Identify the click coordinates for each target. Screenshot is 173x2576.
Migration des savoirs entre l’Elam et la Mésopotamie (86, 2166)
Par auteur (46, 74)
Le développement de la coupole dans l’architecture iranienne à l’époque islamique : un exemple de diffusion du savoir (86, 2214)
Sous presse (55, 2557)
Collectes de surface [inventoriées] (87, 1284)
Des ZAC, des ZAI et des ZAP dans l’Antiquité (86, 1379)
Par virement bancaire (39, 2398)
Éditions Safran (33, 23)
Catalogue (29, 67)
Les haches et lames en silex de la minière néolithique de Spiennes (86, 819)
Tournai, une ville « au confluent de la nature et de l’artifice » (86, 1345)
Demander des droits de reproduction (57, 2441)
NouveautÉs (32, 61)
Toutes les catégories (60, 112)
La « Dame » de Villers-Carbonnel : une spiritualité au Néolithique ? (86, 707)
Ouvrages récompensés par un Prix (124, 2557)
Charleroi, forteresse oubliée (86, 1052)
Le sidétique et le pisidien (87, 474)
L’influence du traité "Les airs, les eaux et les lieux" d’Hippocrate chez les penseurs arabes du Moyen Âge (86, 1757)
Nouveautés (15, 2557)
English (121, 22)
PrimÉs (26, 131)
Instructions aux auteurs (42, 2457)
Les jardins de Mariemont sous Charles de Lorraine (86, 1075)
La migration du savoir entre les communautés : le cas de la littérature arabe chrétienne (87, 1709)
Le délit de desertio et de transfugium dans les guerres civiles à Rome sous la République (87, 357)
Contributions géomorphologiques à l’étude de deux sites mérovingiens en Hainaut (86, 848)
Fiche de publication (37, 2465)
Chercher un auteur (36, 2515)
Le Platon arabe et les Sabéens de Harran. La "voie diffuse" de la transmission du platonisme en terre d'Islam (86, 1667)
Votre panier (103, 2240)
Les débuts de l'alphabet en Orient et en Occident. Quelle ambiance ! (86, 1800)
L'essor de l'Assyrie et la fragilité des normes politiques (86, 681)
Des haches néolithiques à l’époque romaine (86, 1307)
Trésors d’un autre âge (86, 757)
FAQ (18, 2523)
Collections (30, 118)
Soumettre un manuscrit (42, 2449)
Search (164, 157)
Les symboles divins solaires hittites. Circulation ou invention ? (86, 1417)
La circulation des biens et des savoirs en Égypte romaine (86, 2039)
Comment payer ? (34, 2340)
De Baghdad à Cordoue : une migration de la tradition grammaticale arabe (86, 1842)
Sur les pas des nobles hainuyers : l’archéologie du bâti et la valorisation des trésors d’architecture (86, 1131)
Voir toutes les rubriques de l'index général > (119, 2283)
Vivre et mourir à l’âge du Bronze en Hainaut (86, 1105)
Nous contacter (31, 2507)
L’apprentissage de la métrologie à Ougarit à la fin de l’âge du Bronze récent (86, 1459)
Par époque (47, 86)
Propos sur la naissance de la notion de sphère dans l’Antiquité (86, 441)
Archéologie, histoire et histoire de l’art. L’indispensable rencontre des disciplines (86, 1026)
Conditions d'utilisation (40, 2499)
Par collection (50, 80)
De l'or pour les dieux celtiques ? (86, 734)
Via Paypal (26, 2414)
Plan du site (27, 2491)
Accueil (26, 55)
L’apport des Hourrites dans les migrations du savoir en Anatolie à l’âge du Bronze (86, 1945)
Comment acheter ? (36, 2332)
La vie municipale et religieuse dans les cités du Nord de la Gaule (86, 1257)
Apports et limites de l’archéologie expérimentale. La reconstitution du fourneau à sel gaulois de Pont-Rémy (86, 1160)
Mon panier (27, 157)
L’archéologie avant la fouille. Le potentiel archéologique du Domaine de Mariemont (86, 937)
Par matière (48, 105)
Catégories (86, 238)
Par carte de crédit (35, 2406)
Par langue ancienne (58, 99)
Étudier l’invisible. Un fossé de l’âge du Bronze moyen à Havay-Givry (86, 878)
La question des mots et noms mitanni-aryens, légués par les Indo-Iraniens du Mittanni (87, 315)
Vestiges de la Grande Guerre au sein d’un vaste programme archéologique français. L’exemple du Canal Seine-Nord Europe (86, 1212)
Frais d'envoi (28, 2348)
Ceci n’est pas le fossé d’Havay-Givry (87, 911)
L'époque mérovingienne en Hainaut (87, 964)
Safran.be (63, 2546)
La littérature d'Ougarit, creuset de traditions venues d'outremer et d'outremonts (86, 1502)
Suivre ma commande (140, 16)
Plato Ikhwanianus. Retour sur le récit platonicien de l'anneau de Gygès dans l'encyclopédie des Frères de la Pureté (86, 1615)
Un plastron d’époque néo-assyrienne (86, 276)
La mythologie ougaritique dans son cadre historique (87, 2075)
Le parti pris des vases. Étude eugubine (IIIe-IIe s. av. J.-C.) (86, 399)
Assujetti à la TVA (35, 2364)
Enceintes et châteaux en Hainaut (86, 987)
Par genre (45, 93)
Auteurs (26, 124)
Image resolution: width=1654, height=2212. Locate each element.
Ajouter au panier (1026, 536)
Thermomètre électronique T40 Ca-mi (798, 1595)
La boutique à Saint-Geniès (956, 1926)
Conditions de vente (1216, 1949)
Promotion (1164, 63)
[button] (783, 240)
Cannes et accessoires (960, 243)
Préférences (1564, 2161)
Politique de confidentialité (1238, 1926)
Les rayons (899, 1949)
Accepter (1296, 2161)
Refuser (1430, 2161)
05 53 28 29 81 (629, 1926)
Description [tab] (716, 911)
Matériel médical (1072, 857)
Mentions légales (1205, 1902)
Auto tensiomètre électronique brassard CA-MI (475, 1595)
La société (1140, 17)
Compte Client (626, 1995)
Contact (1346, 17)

○ ○ ○ ○ ○ ○ ○

• _What the task requires_:
Lines of the data above that include the string "panier" must each be copied.

• _Expected output_:
Votre panier (103, 2240)
Mon panier (27, 157)
Ajouter au panier (1026, 536)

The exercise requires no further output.